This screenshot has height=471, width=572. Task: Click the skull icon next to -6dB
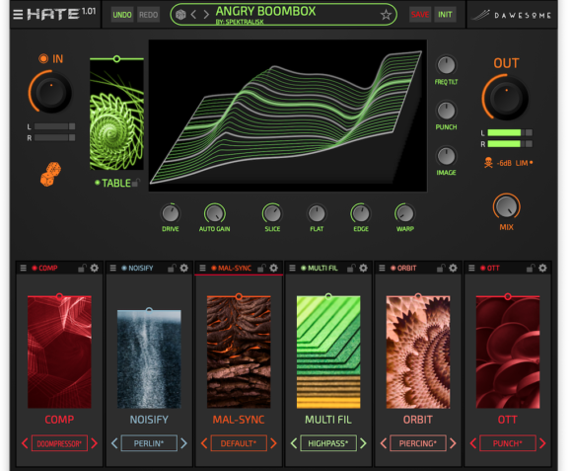[488, 163]
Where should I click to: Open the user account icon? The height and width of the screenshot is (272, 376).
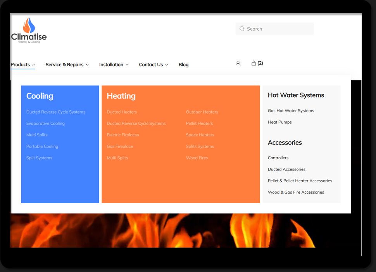coord(238,63)
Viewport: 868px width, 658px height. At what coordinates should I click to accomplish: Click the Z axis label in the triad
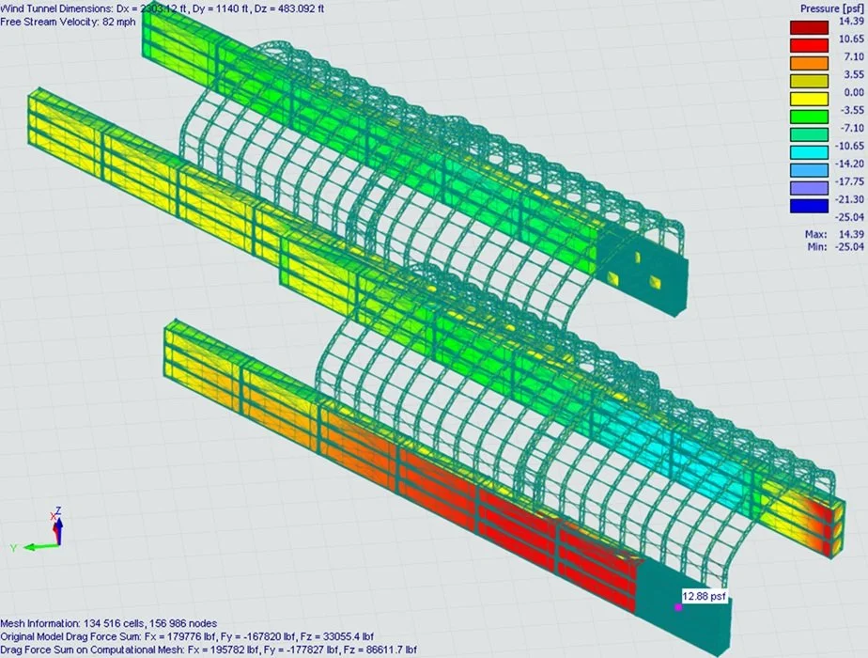(x=58, y=509)
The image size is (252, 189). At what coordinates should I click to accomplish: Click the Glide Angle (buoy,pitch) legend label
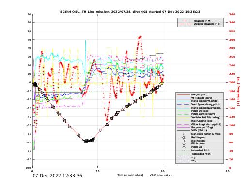click(206, 124)
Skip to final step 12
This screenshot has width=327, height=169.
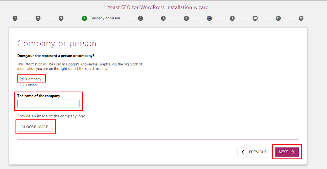click(x=301, y=18)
******
Only the lines from the one holding "Where should I" through the end of the records belong in the answer, copied exactly and without pictures.

Answer for this exercise –
Where should I click to: Open the user account icon? The height and width of the screenshot is (272, 376).
coord(238,63)
Viewport: 868px width, 658px height. At what coordinates should I click to accomplish: Click the Z axis label in the triad
(x=58, y=509)
The image size is (252, 189). At what coordinates should I click to accomplish: Click the Glide Angle (buoy,pitch) legend label
click(206, 124)
Skip to final step 12
This screenshot has width=327, height=169.
click(x=301, y=18)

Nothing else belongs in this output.